▸ TAREFA DO EXERCÍCIO: Relacione todos os estados brasileiros citados no texto abaixo sobre a fruticultura irrigada no Polígono das Secas, na ordem em que aparecem pela primeira vez.

▸ TRECHO SELECIONADO:
===
Sesc SP

Matérias da edição

Postado em

Frutas no Polígono das Secas, quem diria!

JOSÉ PAULO BORGES

A frase, em tom de profecia maldita, foi emitida em 1877: “A cultura de uvas dificilmente vai dar certo nesta região. Os cachos vão ter sempre parte dos frutos maduros, outra meio maduros e outra verdes. Bons para produzir apenas um ótimo vinagre”. Tanto pessimismo saiu da pena do pesquisador inglês Richard Francis Burton, em sua passagem por Juazeiro, na Bahia, durante expedição pelo rio São Francisco, partindo de Sabará, em Minas Gerais, e terminando no Atlântico. Até alguns anos atrás – não mais que 50 – bem que a afirmação do inglês fazia sentido. O que se via nas duas margens do Velho Chico, divisa dos estados de Pernambuco e da Bahia, era uma imensidão de terra seca e esturricada, pincelada a maior parte do ano pela cor cinza, que lembrava a aridez do solo. Uvas e mangas de qualidade brotando do chão sertanejo, nem pensar.

Se, em vez de usar a prosaica canoa da época, mister Burton aterrissasse hoje em dia no aeroporto internacional da cidade pernambucana de Petrolina, do outro lado da Ponte Presidente Dutra, sobre o importante curso de água que divide os estados da Bahia e Pernambuco, iria surpreender-se com a paisagem vista do alto. Milhares de hectares com vários tons de verde de diversas culturas agrícolas – onde predominam a uva, estigmatizada pelo palpite infeliz, e a manga –, recortados pelo azul dos canais de irrigação de onde saem as águas que fertilizam essa parte do sertão encravada no Polígono das Secas.

Outras surpresas aguardariam o incrédulo pesquisador. Atualmente, considerando apenas os preços pagos aos produtores, a agricultura irrigada do polo Petrolina-Juazeiro – área do semiárido sertanejo no vale do Submédio São Francisco, situada a cerca de 800 quilômetros de Recife e 500 de Salvador – responde por mais de R$ 1 bilhão por ano em valor bruto de produção. Mais de 300 mil empregos diretos foram criados no entorno dos municípios da região beneficiados pela agricultura irrigada, o que contribuiu para reduzir, em média, 13% os índices de pobreza numa área historicamente afligida pela fome, seca e miséria.

Contudo, a realidade que hoje em dia causa surpresa e admiração não passava, em meados do século passado, de sonho de alguns visionários, como o espanhol José Molina Membrado. Em 1958, com o apoio técnico da antiga Comissão do Vale do São Francisco (CVSF), atual Companhia de Desenvolvimento dos Vales do São Francisco e do Parnaíba (Codevasf), ele importou da Europa algumas variedades de uva – a itália, entre elas –, que cultivou numa gleba de 7 hectares, no município pernambucano de Santa Maria da Boa Vista, às margens do São Francisco.
===
▸ REGISTROS ARMAZENADOS:

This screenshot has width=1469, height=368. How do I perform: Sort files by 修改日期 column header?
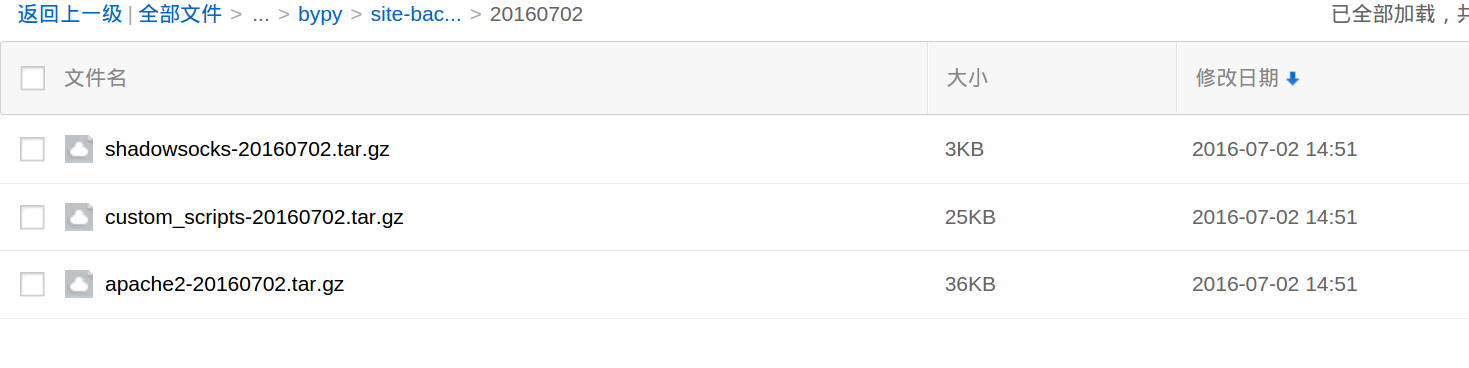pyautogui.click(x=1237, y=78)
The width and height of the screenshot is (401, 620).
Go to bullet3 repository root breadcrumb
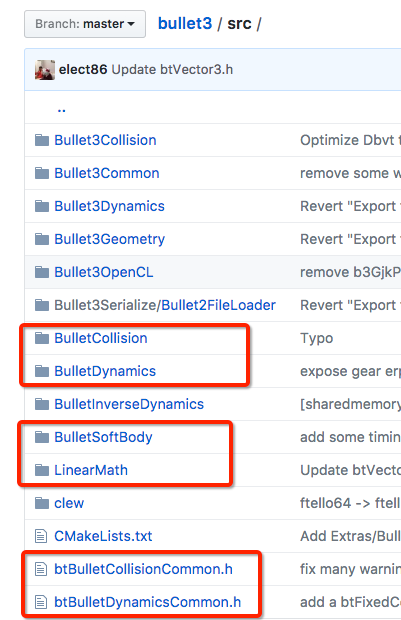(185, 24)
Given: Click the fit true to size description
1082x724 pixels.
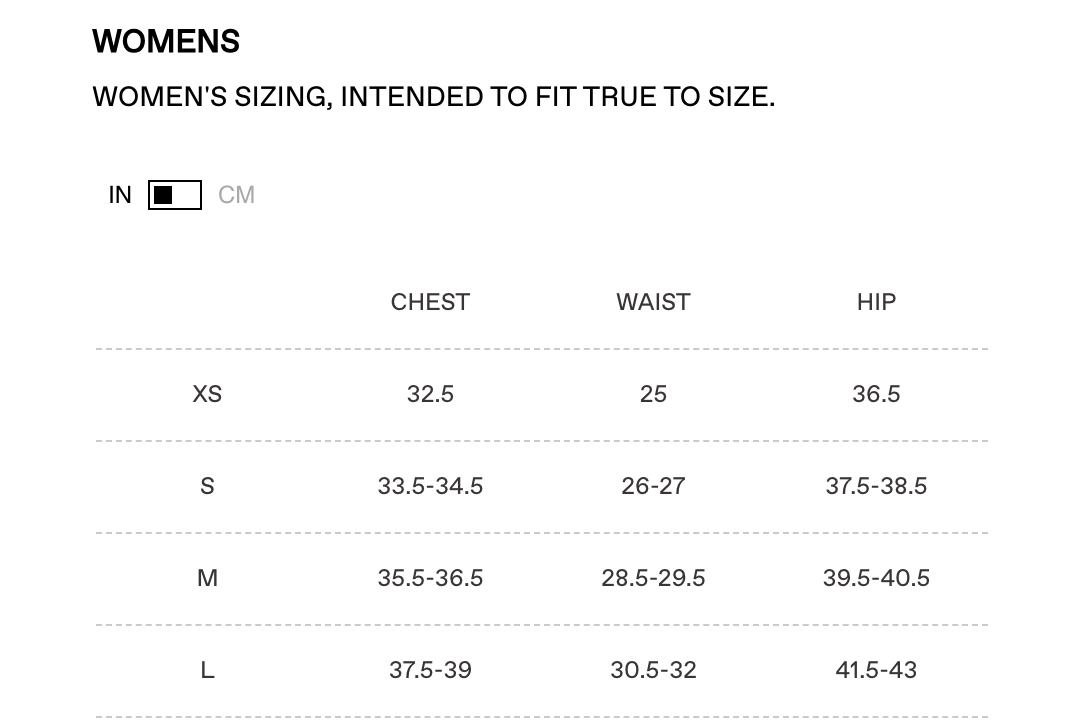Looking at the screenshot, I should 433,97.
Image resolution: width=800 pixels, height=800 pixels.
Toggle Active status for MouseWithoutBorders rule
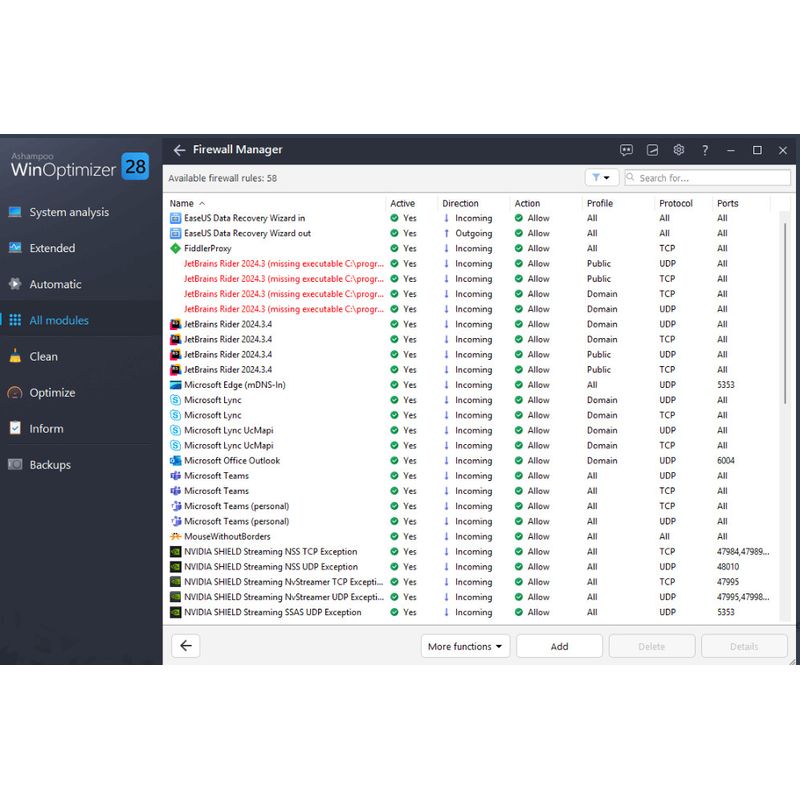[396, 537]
===
▸ RESPOSTA A SEGUIR: Bahia, Minas Gerais e Pernambuco.